The second case is 33-year-old Marlize Munoz who is being kept alive in order to carry a fetus to the point of viability outside the womb.2 At 14 weeks into her pregnancy, Marlize collapsed at home, suffering a possible pulmonary embolism that left her brain dead. Her husband and parents have been fighting to have her removed from life support because they believe she is dead and her wish would not be to be kept “alive” in that condition. Texas law, however, forbids health officials—no matter what preferences the patient may have expressed or written in the event of such a situation—to withdraw or withhold life-supporting treatments from patients who are both terminally ill and pregnant. Debate continues over terminology and interpretation of the law in both cases.

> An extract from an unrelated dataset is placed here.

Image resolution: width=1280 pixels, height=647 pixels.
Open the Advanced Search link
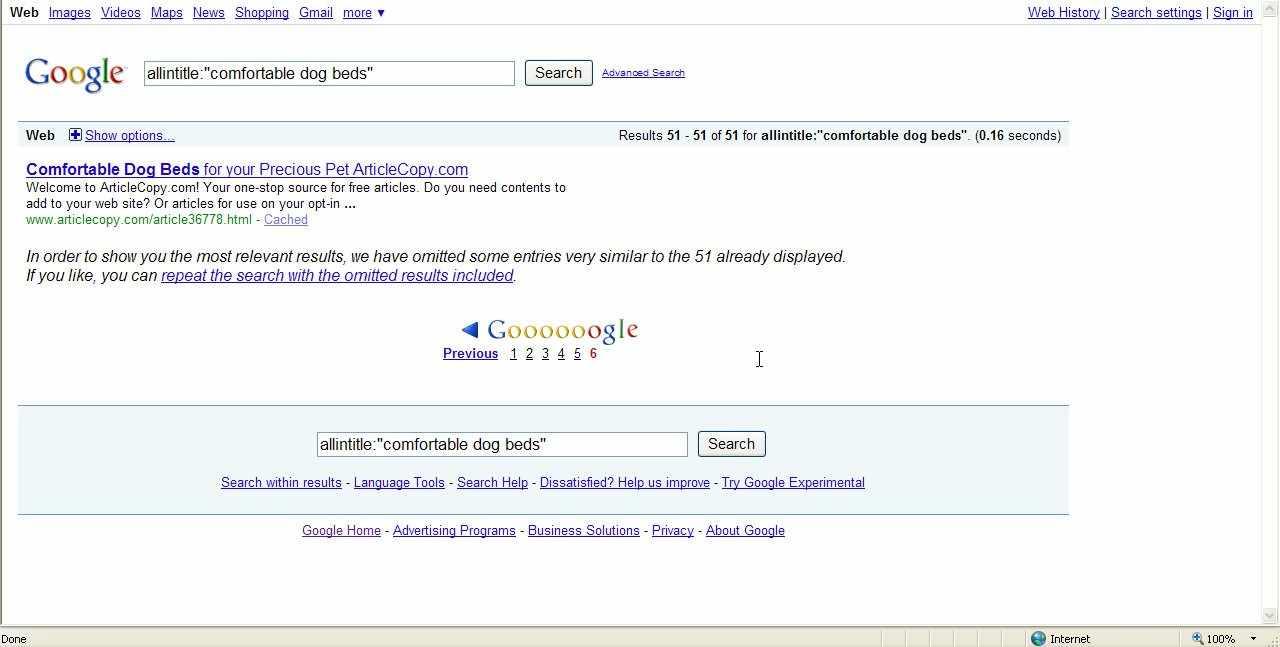point(643,73)
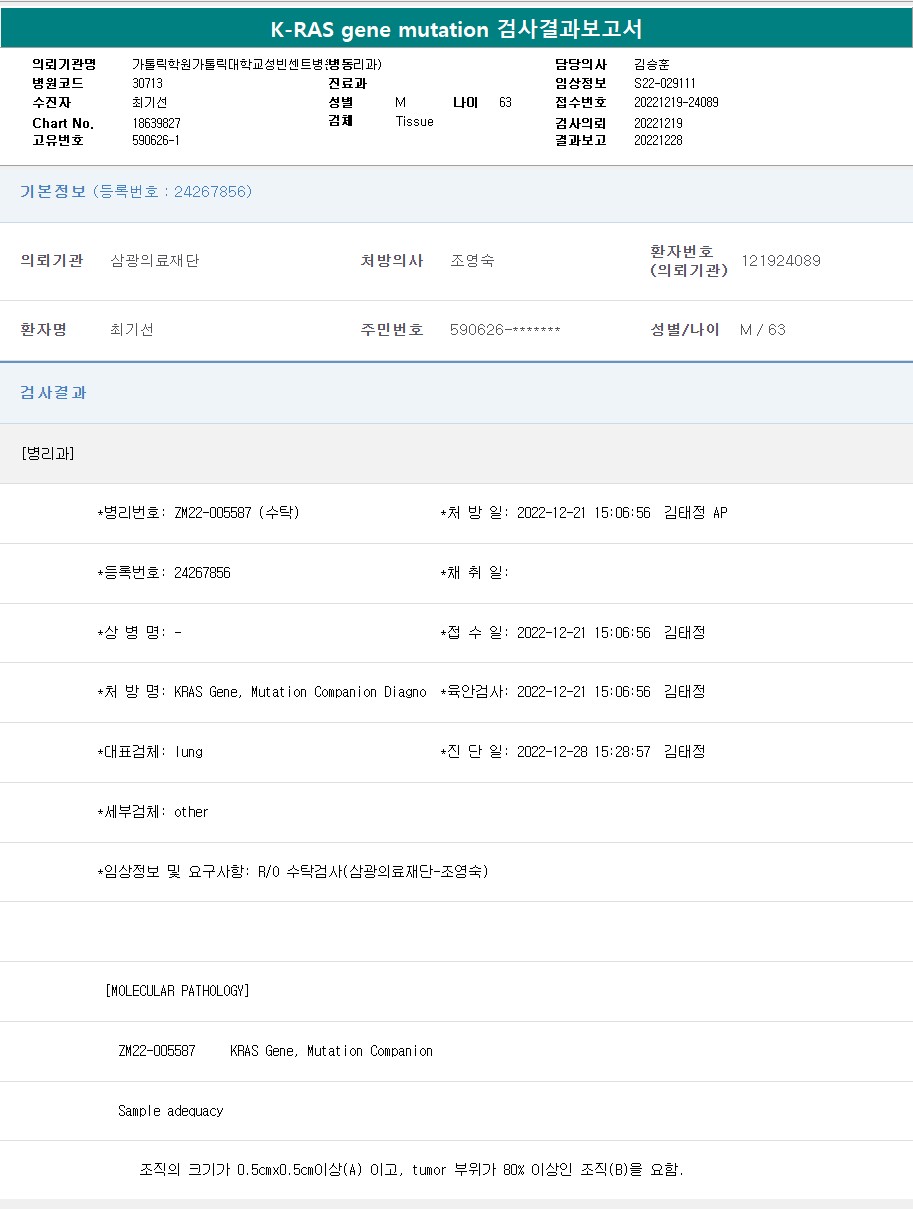
Task: Select the 기본정보 section header
Action: 54,192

Professional and personal beliefs
Healthcare personnel might experience conflict between professional knowledge and responsibilities and personal beliefs and values. I will never forget caring for a 28-year-old woman who had suffered a sudden and fatal brain aneurysm rupture on her way to work one day. The family's devastation only increased when they were informed a few weeks later that there was no hope of recovery and that they should consider ending all life-sustaining medical interventions. I do not recall whether the term “brain death” ever appeared on her chart, and looking back, she initially lost only higher level brain functioning. She never regained consciousness, but her heartbeat was strong, and she continued to breathe unassisted by a ventilator. She never had any purposeful movement or other indicators of possible recovery. Her body started to slowly deteriorate. Despite 2½ months of vigilant care, we welcomed her medical death, or the cessation of her heart and lung function. The family's struggle was consuming, but they could accept this as a form of final closure.

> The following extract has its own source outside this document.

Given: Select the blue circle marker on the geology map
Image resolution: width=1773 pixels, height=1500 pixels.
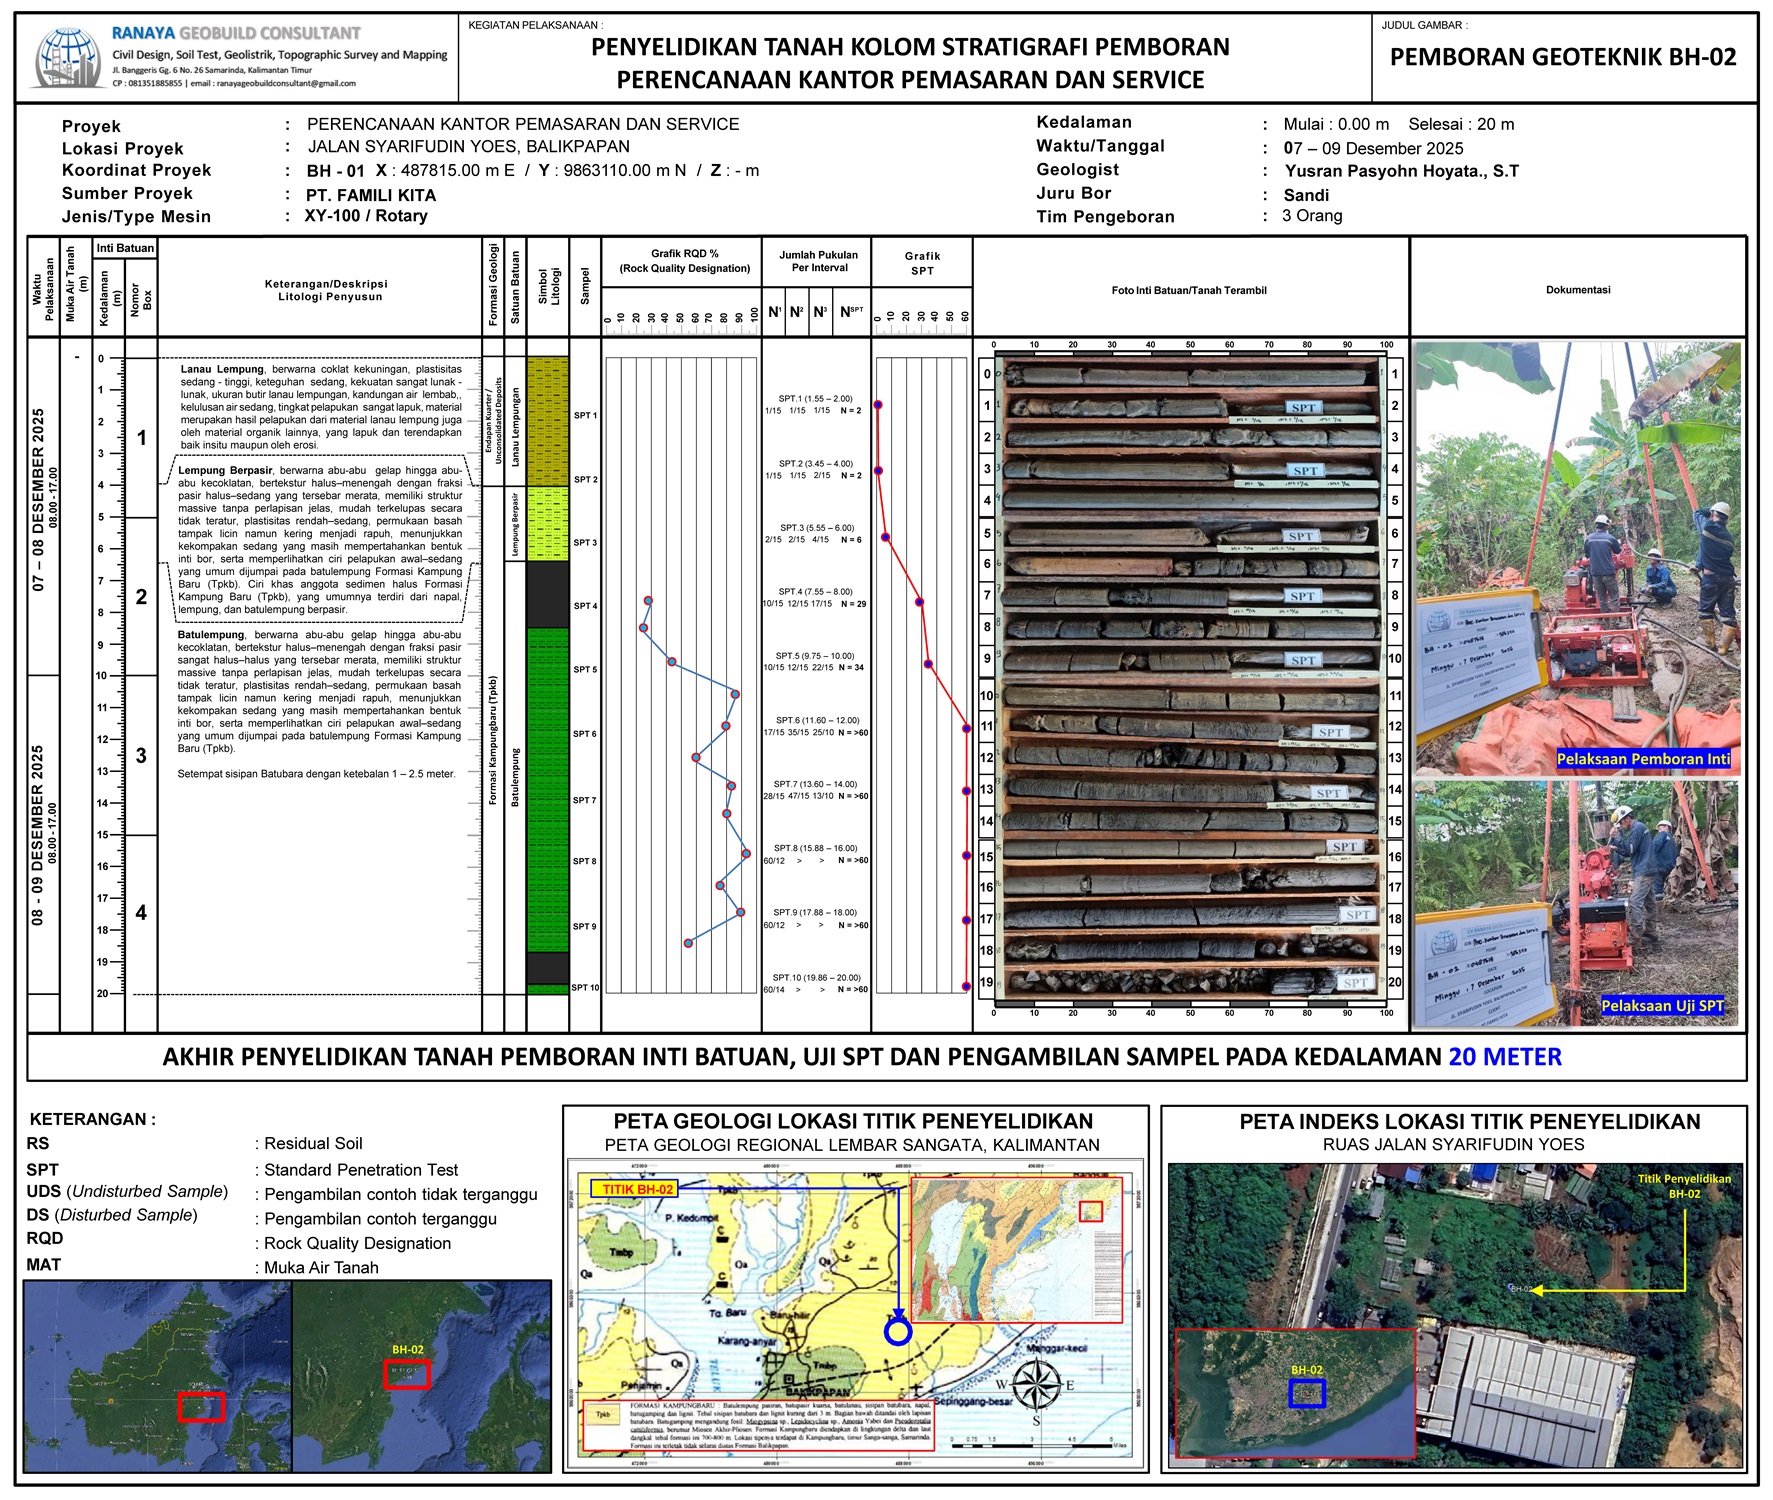Looking at the screenshot, I should click(898, 1331).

Whenever I read an update about Jahi or Marlize, I relive the emotions I felt during those months. Were we bad and uncaring nurses to feel release at this woman's real death? No.
Never lose hope
Throughout those months, I thought about Dr. Kubler-Ross, whom I had met during my undergraduate studies. A soft-spoken person, she made a lasting impression and piqued an interest in thanatology for many students. I realized that everyone who came in contact with my patient who had the brain aneurysm was forced to deal with the process of her death. Kubler-Ross' stages of death and dying are not necessarily separate from each another, nor must they follow in sequence. Stages can overlap, occur together, or not occur at all. It was the nurses' task to help this family navigate through this situation without ever losing hope, even when the outcome was inevitable and irreversible.
Jahi and Marlize remind us that confronting ethical issues is a part of life and work for us as nurses. Difficult situations require us to examine our personal beliefs and values while acknowledging professional understanding and actions. Each of us must find that fundamental place of caring and competency when faced with this conflict.